* **DATA FOR THIS EXERCISE**

• • • • • • •

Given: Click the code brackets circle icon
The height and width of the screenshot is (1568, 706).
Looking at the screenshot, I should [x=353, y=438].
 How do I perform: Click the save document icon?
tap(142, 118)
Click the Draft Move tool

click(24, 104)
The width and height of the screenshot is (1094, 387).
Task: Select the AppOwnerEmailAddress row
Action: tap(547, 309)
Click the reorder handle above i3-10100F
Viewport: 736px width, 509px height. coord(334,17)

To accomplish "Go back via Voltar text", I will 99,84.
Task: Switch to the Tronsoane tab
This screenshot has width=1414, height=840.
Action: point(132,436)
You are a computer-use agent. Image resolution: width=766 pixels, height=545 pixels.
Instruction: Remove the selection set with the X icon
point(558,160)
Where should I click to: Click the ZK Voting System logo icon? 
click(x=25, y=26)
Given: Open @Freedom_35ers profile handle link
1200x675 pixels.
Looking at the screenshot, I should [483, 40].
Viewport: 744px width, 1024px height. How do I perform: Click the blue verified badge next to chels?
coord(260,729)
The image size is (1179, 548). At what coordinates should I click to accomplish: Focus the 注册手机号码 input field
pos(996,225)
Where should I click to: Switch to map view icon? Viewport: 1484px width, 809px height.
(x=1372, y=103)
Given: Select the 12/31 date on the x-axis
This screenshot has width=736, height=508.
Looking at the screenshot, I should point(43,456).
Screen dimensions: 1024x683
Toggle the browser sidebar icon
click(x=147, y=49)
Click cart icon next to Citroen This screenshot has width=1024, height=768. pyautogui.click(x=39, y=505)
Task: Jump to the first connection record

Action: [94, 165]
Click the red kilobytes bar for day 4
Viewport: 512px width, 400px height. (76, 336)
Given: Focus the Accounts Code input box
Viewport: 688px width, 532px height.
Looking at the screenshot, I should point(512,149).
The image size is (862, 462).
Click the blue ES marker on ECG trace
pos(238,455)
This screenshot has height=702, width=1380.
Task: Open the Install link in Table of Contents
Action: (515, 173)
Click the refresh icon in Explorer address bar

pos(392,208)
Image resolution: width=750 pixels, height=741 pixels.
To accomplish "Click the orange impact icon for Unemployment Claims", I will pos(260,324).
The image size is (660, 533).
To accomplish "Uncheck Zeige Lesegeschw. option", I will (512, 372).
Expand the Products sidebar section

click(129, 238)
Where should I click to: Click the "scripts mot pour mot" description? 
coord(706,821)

• • • • • • •

* **TASK DIRECTIONS**
Copy every line that includes the string "Given" from the material above.

* **ANSWER**
Given: Click the code brackets circle icon
Given: Open @Freedom_35ers profile handle link
Given: Select the 12/31 date on the x-axis
Given: Focus the Accounts Code input box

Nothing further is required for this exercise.